> _WHAT THIS TASK INVOLVES_: Find the line containing "The image size is (750, 871)." in the data below, then output that line and each one after it exactly, with nothing else.

### DATASET

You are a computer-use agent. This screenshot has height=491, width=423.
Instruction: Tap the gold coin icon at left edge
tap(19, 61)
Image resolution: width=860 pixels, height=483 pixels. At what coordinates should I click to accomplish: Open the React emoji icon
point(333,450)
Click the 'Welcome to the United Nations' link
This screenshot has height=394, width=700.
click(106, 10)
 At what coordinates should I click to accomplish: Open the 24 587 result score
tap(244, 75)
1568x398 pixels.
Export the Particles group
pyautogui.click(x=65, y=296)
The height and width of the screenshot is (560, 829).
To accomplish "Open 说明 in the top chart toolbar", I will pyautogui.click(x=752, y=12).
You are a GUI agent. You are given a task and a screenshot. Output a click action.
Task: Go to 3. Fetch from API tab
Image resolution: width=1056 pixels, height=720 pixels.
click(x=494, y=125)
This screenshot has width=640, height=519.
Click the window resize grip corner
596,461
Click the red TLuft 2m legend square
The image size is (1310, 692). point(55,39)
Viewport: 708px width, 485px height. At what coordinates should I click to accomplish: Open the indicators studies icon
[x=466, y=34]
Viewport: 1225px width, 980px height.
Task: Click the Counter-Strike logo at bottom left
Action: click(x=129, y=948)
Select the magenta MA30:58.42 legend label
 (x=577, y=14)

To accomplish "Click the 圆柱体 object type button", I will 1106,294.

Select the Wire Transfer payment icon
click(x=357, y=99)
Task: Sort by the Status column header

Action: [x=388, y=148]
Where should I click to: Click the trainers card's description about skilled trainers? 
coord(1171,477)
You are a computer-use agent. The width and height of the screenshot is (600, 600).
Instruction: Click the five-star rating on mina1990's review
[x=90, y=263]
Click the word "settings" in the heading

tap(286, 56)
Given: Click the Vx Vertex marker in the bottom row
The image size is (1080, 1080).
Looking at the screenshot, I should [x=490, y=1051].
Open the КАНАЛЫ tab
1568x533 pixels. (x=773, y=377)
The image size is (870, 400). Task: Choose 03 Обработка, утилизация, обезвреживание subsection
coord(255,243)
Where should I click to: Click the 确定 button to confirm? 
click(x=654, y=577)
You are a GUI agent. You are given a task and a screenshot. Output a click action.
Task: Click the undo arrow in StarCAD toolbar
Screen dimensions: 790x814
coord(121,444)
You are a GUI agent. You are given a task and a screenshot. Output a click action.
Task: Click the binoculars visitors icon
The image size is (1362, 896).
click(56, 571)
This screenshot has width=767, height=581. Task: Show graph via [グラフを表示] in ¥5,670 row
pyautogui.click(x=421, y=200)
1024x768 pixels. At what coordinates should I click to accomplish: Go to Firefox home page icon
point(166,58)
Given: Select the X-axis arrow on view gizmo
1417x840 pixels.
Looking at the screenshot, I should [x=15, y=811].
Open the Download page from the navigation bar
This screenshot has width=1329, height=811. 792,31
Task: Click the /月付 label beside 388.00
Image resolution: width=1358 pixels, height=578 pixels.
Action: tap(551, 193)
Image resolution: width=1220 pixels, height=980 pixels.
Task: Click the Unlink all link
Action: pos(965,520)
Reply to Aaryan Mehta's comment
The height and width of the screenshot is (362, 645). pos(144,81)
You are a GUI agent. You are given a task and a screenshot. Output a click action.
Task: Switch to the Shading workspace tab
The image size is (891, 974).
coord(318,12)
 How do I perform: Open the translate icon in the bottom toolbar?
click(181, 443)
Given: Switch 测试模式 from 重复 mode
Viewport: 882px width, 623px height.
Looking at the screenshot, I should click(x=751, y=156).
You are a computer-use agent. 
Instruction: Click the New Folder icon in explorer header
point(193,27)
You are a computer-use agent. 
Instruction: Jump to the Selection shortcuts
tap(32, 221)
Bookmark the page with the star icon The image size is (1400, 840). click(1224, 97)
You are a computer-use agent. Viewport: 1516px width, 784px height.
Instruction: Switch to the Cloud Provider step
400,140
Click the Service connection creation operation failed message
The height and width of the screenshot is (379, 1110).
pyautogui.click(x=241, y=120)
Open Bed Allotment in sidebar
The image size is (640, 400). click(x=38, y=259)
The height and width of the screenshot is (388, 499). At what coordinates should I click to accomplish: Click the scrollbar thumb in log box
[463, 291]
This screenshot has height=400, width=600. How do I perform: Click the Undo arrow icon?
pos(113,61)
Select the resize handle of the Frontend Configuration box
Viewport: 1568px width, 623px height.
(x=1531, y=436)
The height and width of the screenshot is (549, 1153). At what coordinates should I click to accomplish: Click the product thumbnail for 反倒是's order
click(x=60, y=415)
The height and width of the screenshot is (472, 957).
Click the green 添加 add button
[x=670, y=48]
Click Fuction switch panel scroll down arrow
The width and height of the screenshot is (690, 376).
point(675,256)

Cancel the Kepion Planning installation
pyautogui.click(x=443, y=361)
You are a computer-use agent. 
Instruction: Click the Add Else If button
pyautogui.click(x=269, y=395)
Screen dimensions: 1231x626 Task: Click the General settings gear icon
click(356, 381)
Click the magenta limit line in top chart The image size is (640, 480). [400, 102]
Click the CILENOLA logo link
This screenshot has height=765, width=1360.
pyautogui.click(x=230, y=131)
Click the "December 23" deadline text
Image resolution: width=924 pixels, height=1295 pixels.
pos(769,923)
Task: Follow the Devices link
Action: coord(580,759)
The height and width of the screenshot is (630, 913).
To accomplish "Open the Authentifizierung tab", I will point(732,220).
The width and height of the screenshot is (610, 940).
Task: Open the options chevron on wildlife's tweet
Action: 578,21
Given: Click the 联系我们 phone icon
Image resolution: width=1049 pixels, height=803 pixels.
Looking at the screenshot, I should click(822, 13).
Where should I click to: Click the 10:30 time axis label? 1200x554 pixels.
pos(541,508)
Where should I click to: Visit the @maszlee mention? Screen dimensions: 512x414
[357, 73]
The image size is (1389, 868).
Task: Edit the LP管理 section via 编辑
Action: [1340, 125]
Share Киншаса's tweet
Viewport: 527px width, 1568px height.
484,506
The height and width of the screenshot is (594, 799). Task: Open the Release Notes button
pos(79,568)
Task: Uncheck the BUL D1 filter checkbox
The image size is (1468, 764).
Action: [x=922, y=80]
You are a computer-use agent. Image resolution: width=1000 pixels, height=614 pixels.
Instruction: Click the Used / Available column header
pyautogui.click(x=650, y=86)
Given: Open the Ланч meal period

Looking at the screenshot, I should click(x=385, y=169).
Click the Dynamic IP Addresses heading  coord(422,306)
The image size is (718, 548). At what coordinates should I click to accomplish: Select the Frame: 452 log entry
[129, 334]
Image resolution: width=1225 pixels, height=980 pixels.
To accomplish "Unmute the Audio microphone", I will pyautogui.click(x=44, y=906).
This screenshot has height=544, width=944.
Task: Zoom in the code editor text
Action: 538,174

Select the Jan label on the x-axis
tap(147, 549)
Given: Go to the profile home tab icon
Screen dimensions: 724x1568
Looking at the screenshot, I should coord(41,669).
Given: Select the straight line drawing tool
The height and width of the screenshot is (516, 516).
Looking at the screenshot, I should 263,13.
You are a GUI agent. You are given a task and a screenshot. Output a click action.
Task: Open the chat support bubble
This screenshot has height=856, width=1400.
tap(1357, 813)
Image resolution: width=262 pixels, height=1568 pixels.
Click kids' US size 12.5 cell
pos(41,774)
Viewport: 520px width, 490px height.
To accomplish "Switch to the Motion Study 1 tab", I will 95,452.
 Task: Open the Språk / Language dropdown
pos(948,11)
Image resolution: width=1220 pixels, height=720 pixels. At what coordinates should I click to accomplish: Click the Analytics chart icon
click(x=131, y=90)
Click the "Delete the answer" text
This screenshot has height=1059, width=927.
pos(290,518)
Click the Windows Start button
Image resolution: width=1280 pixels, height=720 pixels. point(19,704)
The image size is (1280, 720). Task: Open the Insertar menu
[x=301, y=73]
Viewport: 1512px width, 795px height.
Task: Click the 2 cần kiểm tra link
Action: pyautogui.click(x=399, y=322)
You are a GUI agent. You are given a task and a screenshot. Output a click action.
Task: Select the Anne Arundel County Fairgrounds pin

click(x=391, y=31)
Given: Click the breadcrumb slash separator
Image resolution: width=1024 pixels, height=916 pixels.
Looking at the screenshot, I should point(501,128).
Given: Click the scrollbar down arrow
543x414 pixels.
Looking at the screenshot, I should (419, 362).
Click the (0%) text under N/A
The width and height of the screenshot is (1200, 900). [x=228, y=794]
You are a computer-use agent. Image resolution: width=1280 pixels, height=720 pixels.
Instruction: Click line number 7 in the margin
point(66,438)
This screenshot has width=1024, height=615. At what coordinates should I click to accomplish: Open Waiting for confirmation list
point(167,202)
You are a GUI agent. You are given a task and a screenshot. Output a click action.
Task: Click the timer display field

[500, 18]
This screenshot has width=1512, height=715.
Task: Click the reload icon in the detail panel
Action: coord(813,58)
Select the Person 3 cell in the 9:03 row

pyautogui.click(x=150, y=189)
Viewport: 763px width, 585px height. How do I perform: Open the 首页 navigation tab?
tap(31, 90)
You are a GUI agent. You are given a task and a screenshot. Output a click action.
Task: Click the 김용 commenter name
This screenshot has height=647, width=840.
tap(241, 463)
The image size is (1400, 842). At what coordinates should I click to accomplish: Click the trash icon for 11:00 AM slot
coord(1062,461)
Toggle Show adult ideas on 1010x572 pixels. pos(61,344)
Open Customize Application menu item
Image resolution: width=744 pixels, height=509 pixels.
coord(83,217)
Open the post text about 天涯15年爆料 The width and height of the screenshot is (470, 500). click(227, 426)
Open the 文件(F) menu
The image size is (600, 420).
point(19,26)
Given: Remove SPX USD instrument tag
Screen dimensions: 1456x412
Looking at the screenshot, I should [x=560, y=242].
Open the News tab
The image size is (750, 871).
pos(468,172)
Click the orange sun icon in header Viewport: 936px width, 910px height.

######

> _FINAL ANSWER_:
The image size is (750, 871).
pos(468,172)
Click the orange sun icon in header Viewport: 936px width, 910px height.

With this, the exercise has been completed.